■ **WHAT TO PRODUCE**: Reproduce the items verbatim, starting at the line containing "How do I perform: Dock" and ending at the line containing "Viewport: 265px width, 224px height. [10, 83]".

════════

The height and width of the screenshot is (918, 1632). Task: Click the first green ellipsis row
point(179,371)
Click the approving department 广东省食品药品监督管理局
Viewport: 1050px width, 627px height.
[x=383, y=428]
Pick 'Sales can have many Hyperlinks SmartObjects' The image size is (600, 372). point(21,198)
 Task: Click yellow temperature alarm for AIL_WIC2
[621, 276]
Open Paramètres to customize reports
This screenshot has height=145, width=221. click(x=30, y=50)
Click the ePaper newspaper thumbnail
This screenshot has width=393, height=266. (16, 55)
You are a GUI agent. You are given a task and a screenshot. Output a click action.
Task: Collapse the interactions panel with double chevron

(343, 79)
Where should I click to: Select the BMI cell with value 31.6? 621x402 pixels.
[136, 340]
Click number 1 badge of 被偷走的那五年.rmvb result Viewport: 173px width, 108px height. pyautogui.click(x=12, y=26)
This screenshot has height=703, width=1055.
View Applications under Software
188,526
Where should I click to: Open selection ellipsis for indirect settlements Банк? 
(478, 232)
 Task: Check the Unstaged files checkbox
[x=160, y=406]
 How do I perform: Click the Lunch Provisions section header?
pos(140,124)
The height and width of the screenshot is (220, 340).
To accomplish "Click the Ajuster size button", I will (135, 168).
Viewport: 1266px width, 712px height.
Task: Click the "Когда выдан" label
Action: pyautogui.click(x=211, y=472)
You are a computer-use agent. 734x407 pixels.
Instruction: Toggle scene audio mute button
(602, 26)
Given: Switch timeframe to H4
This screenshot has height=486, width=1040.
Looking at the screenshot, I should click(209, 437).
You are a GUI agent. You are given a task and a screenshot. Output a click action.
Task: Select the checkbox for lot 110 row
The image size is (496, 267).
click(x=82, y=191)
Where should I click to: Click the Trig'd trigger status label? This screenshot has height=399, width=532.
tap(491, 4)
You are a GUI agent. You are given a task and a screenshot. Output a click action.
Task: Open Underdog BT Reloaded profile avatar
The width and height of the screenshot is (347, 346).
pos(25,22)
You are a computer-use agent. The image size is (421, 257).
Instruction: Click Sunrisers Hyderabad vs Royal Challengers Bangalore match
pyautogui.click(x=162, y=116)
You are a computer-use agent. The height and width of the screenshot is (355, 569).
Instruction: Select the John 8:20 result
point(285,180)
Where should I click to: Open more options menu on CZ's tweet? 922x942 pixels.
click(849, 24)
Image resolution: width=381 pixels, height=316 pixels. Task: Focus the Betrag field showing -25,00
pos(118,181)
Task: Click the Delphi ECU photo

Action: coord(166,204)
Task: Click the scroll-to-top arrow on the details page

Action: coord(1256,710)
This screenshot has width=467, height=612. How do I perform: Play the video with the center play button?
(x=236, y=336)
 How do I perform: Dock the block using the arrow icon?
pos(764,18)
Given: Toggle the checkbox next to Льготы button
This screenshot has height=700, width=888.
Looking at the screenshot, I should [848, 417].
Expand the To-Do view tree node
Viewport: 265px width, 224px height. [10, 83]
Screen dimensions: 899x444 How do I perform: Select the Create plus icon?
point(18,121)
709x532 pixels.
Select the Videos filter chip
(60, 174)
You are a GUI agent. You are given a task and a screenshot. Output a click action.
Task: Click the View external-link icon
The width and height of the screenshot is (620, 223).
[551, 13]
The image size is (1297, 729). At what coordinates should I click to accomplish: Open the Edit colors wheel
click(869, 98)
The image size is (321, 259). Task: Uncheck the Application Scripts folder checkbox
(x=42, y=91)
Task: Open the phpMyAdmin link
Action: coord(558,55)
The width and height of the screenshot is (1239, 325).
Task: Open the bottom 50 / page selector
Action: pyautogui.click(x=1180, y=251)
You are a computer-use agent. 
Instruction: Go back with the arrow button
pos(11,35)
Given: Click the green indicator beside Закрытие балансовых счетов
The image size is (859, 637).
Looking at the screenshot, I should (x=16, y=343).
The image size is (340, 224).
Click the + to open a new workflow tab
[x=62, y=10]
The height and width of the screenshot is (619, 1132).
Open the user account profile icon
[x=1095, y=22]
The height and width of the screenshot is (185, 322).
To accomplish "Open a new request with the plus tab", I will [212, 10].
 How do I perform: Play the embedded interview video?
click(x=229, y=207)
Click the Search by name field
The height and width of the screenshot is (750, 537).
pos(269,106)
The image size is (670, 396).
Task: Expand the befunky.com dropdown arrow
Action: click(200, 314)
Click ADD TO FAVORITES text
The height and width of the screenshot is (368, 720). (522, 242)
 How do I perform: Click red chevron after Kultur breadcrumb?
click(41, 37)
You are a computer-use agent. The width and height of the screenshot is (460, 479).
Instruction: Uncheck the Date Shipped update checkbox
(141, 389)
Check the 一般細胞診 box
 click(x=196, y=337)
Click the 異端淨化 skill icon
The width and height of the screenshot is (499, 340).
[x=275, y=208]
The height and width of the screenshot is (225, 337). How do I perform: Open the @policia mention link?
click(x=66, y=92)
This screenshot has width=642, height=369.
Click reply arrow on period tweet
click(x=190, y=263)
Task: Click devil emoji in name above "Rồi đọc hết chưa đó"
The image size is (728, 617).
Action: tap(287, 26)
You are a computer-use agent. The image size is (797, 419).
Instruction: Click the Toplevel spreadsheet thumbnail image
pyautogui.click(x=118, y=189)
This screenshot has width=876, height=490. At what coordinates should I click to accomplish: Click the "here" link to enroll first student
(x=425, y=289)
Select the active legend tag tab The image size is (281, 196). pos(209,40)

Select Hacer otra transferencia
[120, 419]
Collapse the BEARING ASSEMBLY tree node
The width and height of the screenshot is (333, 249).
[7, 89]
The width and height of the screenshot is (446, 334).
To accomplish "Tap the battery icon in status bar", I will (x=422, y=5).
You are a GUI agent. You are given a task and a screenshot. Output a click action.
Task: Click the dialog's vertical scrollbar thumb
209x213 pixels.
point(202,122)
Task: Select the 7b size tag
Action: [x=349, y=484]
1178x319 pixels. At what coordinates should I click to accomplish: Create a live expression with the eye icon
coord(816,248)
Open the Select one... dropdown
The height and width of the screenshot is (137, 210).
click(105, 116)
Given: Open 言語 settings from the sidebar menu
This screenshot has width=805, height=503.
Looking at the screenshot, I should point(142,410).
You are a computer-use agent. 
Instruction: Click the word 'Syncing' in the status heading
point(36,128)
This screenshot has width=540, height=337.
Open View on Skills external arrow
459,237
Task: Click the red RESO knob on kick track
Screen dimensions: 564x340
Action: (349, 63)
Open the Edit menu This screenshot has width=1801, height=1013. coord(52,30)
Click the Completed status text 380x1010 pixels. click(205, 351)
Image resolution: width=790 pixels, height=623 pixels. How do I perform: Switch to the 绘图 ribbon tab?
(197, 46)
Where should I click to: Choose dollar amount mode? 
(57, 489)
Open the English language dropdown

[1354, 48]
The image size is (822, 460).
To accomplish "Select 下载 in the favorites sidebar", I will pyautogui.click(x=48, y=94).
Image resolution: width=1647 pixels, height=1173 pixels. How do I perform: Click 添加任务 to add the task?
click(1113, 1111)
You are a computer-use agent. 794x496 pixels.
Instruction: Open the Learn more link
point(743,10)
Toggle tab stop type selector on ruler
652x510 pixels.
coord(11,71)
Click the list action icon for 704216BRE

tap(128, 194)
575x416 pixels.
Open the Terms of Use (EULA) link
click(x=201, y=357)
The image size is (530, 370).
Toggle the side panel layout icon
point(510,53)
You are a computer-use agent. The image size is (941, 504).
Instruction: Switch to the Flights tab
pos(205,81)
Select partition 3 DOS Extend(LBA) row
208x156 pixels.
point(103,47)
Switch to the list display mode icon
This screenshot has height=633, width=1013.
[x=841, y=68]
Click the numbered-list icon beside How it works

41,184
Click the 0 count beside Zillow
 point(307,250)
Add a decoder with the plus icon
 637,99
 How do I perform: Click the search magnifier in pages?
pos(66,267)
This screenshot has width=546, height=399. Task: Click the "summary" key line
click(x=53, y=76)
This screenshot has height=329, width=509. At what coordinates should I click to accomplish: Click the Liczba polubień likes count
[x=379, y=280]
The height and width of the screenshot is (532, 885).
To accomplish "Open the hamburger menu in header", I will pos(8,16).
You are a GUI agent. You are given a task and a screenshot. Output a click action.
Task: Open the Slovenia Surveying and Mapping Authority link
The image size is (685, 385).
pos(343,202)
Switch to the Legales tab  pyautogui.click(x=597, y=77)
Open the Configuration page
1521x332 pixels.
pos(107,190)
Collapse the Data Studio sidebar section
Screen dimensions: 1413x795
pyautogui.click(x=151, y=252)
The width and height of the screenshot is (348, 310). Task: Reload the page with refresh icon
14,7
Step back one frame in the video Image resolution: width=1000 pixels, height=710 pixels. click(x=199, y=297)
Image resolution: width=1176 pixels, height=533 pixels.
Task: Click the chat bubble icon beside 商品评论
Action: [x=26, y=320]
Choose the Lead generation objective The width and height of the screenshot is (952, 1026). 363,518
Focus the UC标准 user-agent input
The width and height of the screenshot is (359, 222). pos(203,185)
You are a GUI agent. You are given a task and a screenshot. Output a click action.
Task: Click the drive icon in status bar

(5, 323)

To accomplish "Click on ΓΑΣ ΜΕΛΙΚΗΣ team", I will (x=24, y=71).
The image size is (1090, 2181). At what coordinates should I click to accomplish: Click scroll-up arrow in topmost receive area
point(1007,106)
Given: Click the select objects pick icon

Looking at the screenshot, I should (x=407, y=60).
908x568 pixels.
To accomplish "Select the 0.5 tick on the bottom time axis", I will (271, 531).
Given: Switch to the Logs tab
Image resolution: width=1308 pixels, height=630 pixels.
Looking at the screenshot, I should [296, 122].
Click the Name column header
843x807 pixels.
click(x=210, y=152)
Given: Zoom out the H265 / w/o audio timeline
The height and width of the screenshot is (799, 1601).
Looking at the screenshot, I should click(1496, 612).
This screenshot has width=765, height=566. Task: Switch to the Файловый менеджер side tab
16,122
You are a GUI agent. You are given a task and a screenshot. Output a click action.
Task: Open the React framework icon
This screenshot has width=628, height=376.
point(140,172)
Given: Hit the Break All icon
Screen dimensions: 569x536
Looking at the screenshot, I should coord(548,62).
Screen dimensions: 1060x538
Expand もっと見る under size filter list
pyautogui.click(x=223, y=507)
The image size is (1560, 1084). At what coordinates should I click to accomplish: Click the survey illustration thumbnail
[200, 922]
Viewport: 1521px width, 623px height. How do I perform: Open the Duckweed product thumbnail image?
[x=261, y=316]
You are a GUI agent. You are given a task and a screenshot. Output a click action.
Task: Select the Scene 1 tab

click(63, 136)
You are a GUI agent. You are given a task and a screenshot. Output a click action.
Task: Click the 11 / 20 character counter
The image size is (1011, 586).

════════

■ **OUTPUT FOR THIS TASK**:
 How do I perform: Dock the block using the arrow icon?
pos(764,18)
Given: Toggle the checkbox next to Льготы button
This screenshot has height=700, width=888.
Looking at the screenshot, I should [848, 417].
Expand the To-Do view tree node
Viewport: 265px width, 224px height. [10, 83]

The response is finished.